Challenge 1: Summarize the passenger cars thread in two sentences.
Challenge 2: Echo the passenger cars thread word for word, starting at "I recently received" and ending at "of said cars.".
Challenge 3: In the passenger cars thread, which railroad took over the Tennessean in Virginia?

# Passenger Cars



## SRW (Jan 13, 2010)

Let's try this again shall we? [*do over!*]

Hi everybody! 


"My name is Scott and I live in Johnson City TN, kind of a railroad town you might say, and I'm currently modeling ET&WNC stuff in Bachmann in 1:20 and Southern stuff in 1:29 in Aristocraft and USA trains".

I recently received a USA trains EMD F-3 [that I'm deliriously happy with] and my hopes are to model the "Tennessean" passenger train that ran up the coast from TN to NY I believe on the Southern line since I'm interested in modelling trains that ran into my new home of Johnson City which has a rich railroad heritage. From my research so far it's kind of an interesting passenger line in that it was pulled by Southern engines at each end and was passed off to Norfolk Western in between in Virginia and then picked back up by Southern engines at the other end.It appears according to the archives I've looked at that it ran a mix of streamliners and heavyweights that, in some cases may have been repainted silver to match the streamliners. Either way I'd love to hear everyone's opinion on who has the best passenger cars and who has the best prices of said cars.

Thanks!


----------



## chuck n (Jan 2, 2008)

The only heavyweights made are by AristoCraft. In my opinion, the best streamliners are those made by USAT. I have an Aristo streamliner, but it had to be lowered to look acceptable. On the Aristo streamliners there is less external detail and no interior detail. They are supposed to be coming out with new lower cars, but I haven't seen them. Judging by your problems with the USAT F3s, I hesitate recommending their streamliners, even though I am very happy with mine. They have a lot of detail, have people in the cars, and run very smoothly. Whether you can mix and match them is up to you and how critical you are.

Dataset excerpt:
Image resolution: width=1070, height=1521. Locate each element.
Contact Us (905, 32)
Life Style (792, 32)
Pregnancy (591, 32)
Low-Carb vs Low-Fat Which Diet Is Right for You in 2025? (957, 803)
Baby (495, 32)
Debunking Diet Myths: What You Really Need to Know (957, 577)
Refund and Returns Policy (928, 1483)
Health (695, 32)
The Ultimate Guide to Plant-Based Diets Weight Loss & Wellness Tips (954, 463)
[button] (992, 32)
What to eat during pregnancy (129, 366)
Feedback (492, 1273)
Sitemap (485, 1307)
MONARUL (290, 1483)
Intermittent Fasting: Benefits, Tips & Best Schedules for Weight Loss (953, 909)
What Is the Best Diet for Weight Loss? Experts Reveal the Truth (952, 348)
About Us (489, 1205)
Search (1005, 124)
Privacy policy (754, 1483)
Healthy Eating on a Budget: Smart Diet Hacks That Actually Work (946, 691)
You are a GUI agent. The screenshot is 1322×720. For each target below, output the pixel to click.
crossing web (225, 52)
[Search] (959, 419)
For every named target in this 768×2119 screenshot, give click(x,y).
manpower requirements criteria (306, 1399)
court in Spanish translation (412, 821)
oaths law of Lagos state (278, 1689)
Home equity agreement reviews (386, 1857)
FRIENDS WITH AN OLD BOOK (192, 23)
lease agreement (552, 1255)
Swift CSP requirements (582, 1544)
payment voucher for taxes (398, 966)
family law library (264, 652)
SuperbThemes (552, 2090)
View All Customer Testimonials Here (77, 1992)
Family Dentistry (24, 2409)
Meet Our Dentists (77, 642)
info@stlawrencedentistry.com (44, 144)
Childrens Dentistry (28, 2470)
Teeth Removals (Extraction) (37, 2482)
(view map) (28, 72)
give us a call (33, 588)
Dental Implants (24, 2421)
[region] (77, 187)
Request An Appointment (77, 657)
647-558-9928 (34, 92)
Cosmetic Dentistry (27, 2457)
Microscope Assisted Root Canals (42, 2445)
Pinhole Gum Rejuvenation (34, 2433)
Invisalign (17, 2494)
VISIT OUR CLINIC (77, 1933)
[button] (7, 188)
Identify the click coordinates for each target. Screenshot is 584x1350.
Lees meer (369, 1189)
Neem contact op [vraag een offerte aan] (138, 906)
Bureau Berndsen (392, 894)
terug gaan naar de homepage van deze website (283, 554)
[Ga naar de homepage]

Output 1: Scott, who lives in Johnson City, TN, and recently got a USA Trains EMD F-3, hopes to model the Tennessean passenger train and asks who has the best passenger cars and the best prices. A reply says the only heavyweights are made by AristoCraft and the best streamliners are made by USAT, adding that an Aristo streamliner had to be lowered to look acceptable and has less external detail and no interior detail.

Output 2:
I recently received a USA trains EMD F-3 [that I'm deliriously happy with] and my hopes are to model the "Tennessean" passenger train that ran up the coast from TN to NY I believe on the Southern line since I'm interested in modelling trains that ran into my new home of Johnson City which has a rich railroad heritage. From my research so far it's kind of an interesting passenger line in that it was pulled by Southern engines at each end and was passed off to Norfolk Western in between in Virginia and then picked back up by Southern engines at the other end.It appears according to the archives I've looked at that it ran a mix of streamliners and heavyweights that, in some cases may have been repainted silver to match the streamliners. Either way I'd love to hear everyone's opinion on who has the best passenger cars and who has the best prices of said cars.

Output 3: Norfolk Western